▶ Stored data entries
▬▬▬▬▬▬▬▬▬▬

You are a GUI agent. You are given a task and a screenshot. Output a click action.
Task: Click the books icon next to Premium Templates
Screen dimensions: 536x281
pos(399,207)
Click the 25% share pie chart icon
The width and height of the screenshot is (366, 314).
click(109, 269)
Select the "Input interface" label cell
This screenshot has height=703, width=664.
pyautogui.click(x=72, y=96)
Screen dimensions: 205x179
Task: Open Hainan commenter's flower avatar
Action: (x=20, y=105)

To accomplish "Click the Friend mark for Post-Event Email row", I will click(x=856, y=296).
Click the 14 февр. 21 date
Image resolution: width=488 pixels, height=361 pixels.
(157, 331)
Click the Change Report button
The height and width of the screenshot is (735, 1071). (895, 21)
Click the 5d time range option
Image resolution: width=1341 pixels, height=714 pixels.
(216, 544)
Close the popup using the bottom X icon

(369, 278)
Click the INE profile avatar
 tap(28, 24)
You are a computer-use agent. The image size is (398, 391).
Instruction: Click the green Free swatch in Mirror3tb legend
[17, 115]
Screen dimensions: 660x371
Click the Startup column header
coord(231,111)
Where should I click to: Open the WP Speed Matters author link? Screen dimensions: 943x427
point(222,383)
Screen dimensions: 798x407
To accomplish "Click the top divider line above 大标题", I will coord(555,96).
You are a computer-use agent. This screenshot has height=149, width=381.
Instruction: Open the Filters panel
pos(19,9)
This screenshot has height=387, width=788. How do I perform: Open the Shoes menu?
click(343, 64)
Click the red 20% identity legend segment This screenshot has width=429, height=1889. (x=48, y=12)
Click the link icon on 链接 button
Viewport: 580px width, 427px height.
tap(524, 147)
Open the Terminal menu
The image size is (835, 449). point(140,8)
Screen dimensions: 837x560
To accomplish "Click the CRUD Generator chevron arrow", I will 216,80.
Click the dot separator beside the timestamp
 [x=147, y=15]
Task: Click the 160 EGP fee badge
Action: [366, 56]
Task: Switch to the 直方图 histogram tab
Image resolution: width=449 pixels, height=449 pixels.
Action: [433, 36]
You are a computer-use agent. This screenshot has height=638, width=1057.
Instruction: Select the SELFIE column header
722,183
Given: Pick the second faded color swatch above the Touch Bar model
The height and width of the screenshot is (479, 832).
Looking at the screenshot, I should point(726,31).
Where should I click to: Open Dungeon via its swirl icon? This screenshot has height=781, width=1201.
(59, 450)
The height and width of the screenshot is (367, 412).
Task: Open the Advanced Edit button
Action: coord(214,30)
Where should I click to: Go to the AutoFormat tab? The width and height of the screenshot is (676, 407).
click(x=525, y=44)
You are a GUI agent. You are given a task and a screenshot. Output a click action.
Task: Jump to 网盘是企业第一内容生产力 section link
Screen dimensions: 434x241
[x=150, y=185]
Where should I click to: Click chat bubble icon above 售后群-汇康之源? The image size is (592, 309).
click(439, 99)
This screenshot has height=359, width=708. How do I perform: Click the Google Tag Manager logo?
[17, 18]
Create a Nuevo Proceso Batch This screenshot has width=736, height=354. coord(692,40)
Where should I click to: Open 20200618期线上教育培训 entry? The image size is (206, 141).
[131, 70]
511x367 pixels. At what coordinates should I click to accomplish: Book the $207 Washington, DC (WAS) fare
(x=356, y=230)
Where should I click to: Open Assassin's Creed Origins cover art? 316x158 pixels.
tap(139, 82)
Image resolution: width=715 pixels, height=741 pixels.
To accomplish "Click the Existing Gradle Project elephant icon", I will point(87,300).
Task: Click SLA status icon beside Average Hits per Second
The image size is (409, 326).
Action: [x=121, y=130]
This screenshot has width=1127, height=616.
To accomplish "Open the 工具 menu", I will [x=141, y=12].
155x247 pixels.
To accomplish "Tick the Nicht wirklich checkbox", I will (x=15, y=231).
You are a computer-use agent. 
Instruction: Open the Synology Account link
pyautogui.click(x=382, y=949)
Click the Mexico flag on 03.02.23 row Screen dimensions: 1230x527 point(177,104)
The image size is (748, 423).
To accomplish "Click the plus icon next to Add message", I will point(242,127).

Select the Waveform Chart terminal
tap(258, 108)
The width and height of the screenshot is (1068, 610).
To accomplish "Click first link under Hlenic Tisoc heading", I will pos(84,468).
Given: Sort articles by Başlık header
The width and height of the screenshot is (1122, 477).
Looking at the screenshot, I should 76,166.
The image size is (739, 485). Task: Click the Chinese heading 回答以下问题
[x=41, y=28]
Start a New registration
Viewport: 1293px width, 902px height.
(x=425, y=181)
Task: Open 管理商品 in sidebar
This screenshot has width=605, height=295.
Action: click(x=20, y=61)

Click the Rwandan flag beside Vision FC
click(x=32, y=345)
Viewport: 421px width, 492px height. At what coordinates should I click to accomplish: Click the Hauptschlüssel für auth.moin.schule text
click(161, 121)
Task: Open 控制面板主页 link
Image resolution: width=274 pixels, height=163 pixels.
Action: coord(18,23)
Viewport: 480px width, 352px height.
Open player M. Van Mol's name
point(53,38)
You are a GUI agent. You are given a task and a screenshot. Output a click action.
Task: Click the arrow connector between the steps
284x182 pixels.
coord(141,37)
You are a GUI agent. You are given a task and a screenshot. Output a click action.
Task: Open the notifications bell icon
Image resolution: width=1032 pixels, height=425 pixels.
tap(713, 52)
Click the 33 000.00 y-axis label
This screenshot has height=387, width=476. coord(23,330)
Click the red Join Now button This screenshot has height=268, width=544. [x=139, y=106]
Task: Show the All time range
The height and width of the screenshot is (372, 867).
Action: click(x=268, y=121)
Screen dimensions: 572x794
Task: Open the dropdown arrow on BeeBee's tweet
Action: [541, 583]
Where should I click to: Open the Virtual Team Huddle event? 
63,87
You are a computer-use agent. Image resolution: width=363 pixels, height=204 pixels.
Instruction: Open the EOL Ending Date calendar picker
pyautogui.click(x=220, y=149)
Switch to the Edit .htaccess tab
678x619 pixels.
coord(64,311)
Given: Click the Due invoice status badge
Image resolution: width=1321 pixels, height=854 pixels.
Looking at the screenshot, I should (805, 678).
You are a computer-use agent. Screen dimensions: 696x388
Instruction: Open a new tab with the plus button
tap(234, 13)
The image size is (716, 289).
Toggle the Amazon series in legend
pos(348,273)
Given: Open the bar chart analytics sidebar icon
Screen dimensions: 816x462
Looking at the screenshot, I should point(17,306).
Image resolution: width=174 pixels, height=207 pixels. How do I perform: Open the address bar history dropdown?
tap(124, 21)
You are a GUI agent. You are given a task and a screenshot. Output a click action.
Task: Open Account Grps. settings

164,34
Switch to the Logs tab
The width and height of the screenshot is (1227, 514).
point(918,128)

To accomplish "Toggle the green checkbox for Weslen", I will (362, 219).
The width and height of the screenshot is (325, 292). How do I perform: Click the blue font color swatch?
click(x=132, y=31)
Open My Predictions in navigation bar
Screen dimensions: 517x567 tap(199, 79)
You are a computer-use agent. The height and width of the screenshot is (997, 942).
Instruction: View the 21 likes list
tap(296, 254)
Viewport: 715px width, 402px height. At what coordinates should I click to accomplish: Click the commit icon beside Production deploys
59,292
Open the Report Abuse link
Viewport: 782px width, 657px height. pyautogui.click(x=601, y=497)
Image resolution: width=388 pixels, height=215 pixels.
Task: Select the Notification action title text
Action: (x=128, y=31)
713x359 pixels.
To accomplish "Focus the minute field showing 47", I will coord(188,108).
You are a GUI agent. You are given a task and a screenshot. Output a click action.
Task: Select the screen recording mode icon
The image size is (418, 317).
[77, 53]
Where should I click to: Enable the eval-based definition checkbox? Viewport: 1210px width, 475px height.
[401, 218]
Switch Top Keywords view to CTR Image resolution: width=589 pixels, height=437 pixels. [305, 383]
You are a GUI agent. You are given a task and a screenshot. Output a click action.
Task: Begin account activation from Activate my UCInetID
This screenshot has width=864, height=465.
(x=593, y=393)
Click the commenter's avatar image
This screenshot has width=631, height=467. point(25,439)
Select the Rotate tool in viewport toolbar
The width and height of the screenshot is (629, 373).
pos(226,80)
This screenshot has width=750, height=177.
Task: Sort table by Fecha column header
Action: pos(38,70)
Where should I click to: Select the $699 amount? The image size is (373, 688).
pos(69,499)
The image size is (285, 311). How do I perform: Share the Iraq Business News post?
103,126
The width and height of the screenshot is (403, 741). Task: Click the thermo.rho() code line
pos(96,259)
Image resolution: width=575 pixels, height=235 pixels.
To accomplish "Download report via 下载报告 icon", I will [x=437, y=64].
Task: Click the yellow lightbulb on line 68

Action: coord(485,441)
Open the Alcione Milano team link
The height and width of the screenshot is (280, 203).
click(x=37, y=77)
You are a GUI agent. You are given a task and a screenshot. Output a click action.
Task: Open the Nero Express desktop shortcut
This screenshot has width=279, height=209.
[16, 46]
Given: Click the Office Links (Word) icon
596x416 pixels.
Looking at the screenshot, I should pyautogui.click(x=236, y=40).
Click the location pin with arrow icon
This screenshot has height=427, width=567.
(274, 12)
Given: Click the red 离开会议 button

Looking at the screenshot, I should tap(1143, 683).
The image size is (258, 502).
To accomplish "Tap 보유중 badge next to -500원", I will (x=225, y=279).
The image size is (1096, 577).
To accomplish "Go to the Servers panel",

▬▬▬▬▬▬▬▬▬▬

▶ EXERCISE
Which of the lines above include the word "next"? Copy each of them.

▶ EXPECTED ANSWER
Task: Click the books icon next to Premium Templates
To accomplish "Click the plus icon next to Add message", I will point(242,127).
To accomplish "Tap 보유중 badge next to -500원", I will (x=225, y=279).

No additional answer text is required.